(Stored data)
▬▬▬▬▬▬

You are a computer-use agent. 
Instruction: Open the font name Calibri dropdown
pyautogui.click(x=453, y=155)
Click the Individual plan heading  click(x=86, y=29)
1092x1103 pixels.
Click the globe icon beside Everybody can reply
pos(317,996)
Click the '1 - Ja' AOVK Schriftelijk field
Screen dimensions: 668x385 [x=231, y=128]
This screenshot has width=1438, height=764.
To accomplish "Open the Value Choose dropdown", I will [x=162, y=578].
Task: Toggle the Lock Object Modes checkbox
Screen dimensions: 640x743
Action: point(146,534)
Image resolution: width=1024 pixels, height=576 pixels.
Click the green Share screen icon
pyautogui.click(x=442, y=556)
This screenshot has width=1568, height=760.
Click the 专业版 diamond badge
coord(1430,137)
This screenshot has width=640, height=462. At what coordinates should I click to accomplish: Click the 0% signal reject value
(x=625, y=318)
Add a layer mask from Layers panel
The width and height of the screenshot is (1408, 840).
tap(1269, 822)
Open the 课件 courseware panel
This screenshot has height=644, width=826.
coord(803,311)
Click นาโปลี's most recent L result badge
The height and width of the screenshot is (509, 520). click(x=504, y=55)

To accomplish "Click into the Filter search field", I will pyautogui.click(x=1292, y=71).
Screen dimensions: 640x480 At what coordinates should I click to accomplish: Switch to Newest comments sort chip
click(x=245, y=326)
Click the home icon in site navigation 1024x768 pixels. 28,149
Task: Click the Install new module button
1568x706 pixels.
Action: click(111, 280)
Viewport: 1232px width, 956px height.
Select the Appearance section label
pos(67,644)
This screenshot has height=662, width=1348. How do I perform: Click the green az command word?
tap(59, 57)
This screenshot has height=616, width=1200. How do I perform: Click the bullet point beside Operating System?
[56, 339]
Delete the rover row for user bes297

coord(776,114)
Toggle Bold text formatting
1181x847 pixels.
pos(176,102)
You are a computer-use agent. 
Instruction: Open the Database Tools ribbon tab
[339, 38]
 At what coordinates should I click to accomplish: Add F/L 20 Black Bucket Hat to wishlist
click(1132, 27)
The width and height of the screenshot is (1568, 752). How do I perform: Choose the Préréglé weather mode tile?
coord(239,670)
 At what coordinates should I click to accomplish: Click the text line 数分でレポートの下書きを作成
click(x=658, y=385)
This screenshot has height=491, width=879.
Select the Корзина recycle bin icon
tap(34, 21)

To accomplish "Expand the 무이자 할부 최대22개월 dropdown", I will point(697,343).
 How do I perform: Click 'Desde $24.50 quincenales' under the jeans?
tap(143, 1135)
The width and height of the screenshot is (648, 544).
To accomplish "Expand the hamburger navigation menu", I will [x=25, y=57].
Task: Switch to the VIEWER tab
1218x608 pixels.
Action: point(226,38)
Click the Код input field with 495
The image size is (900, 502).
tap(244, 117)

▬▬▬▬▬▬

**Work request:** Output the lines from the one with "Viewport: 1232px width, 956px height." to the final line of the entries above, exactly as they stand, please, and nothing else.

**Solution to this problem:**
Viewport: 1232px width, 956px height.
Select the Appearance section label
pos(67,644)
This screenshot has height=662, width=1348. How do I perform: Click the green az command word?
tap(59, 57)
This screenshot has height=616, width=1200. How do I perform: Click the bullet point beside Operating System?
[56, 339]
Delete the rover row for user bes297

coord(776,114)
Toggle Bold text formatting
1181x847 pixels.
pos(176,102)
You are a computer-use agent. 
Instruction: Open the Database Tools ribbon tab
[339, 38]
 At what coordinates should I click to accomplish: Add F/L 20 Black Bucket Hat to wishlist
click(1132, 27)
The width and height of the screenshot is (1568, 752). How do I perform: Choose the Préréglé weather mode tile?
coord(239,670)
 At what coordinates should I click to accomplish: Click the text line 数分でレポートの下書きを作成
click(x=658, y=385)
This screenshot has height=491, width=879.
Select the Корзина recycle bin icon
tap(34, 21)

To accomplish "Expand the 무이자 할부 최대22개월 dropdown", I will point(697,343).
 How do I perform: Click 'Desde $24.50 quincenales' under the jeans?
tap(143, 1135)
The width and height of the screenshot is (648, 544).
To accomplish "Expand the hamburger navigation menu", I will [x=25, y=57].
Task: Switch to the VIEWER tab
1218x608 pixels.
Action: point(226,38)
Click the Код input field with 495
The image size is (900, 502).
tap(244, 117)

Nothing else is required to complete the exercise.